FAQ sur la Ville d’Hiver d’Arcachon
Qu’est-ce que la Ville d’Hiver d’Arcachon exactement ?
La Ville d’Hiver d’Arcachon est un quartier historique construit sur la dune, au-dessus du front de mer, composé de nombreuses villas du XIXe siècle. Ce secteur a été pensé comme une station climatique pour les cures, à l’initiative des frères Pereire et de la Compagnie des chemins de fer du Midi. On y trouve un mélange unique de styles architecturaux, du chalet suisse au néomaure.
Pourquoi la Ville d’Hiver tourne-t-elle le dos à la plage ?
Le quartier a été implanté en hauteur pour bénéficier d’un air plus sec et plus sain que sur le front de mer, dans une logique de tourisme médical. Les villas ont été orientées pour capter la lumière et se protéger des vents marins, plutôt que pour offrir une vue directe sur la plage. Cette configuration explique pourquoi la Ville d’Hiver semble tournée vers la pinède et non vers l’océan.
Comment organiser une visite des villas Belle Époque ?
Le plus simple est de suivre le circuit balisé au départ de la place Brémontier ou du parc Mauresque, en prévoyant deux à trois heures de marche. Des visites guidées sont proposées par des guides locaux, qui permettent d’entrer dans certaines villas ouvertes au public à des horaires précis. Il est recommandé de porter des chaussures confortables, car les rues sont pentues et les escaliers nombreux.
Peut-on encore voir le casino mauresque d’Arcachon ?
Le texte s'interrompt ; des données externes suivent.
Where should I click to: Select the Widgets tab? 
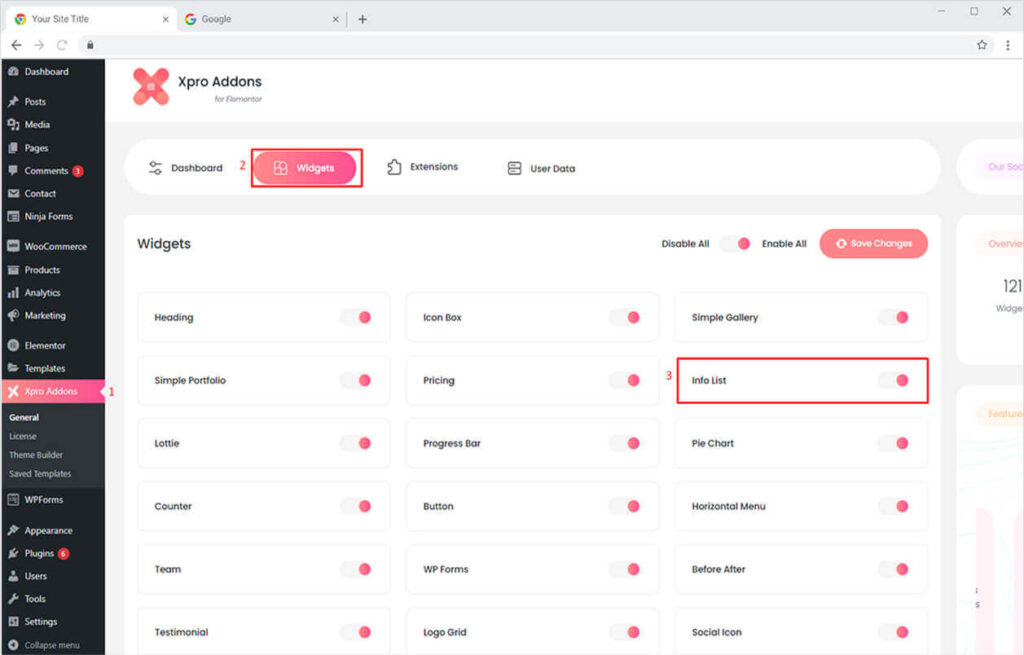coord(304,168)
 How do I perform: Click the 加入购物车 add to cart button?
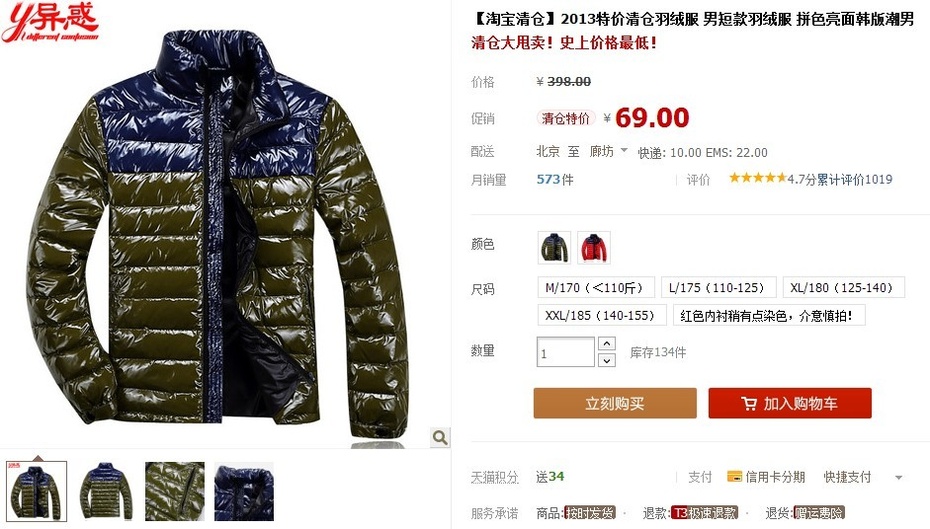pyautogui.click(x=790, y=403)
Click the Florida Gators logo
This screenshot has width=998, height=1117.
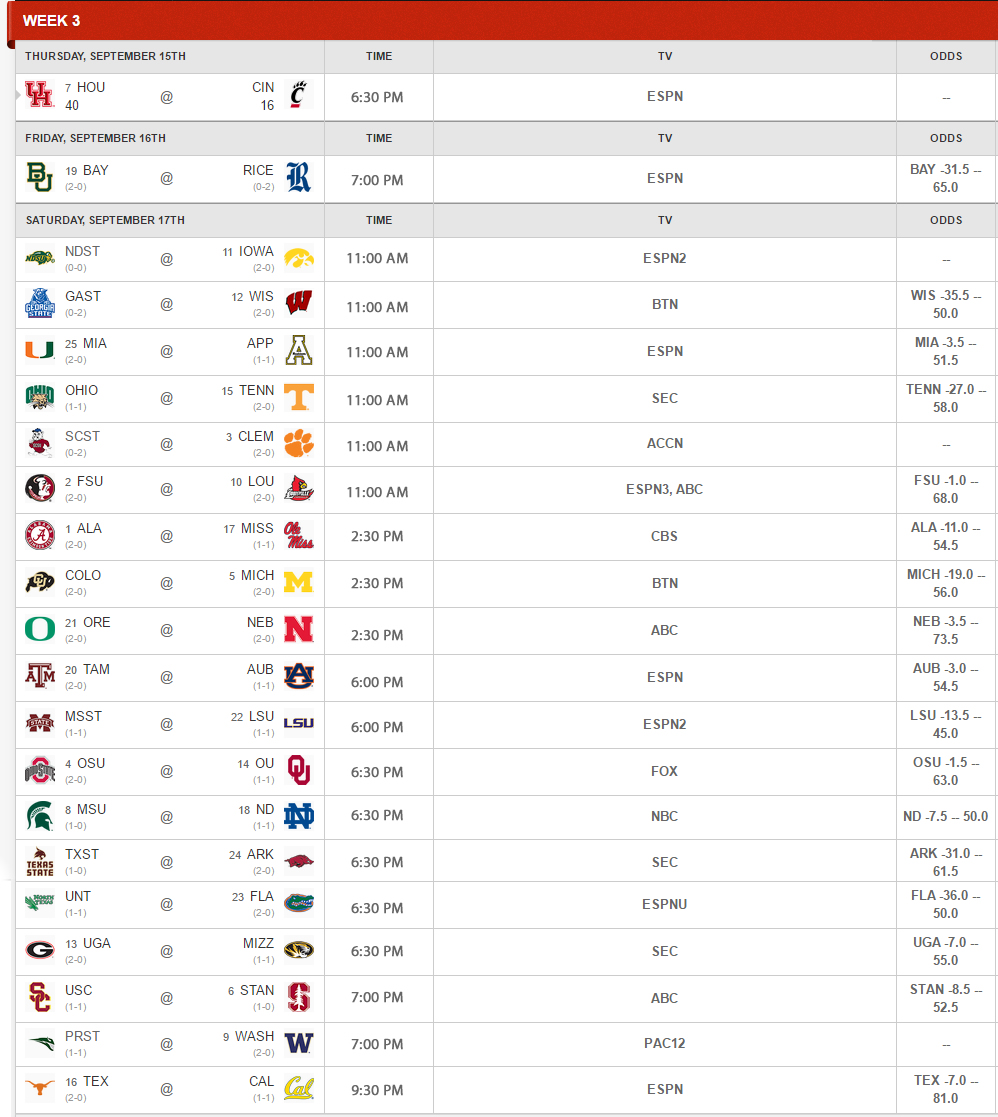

Le casino mauresque a été détruit, mais sa mémoire subsiste à travers la passerelle métallique qui relie le parc Mauresque à la Ville d’Été. Des panneaux d’interprétation expliquent l’histoire de cet édifice emblématique de la Belle Époque. Le parc et l’observatoire Sainte-Cécile offrent aujourd’hui les meilleures vues pour imaginer ce que fut ce bâtiment spectaculaire.
La Ville d’Hiver intéresse-t-elle des voyageurs qui ne sont pas passionnés d’architecture ?
Oui, car au-delà de l’architecture, la Ville d’Hiver propose une ambiance très différente du front de mer, avec des rues calmes, des jardins luxuriants et des points de vue sur le Bassin. Les voyageurs sensibles aux atmosphères, aux histoires de santé et de villégiature y trouvent un contrepoint discret aux plages animées. C’est aussi un excellent terrain de balade à pied pour un couple citadin en quête de lenteur et de perspectives nouvelles sur Arcachon.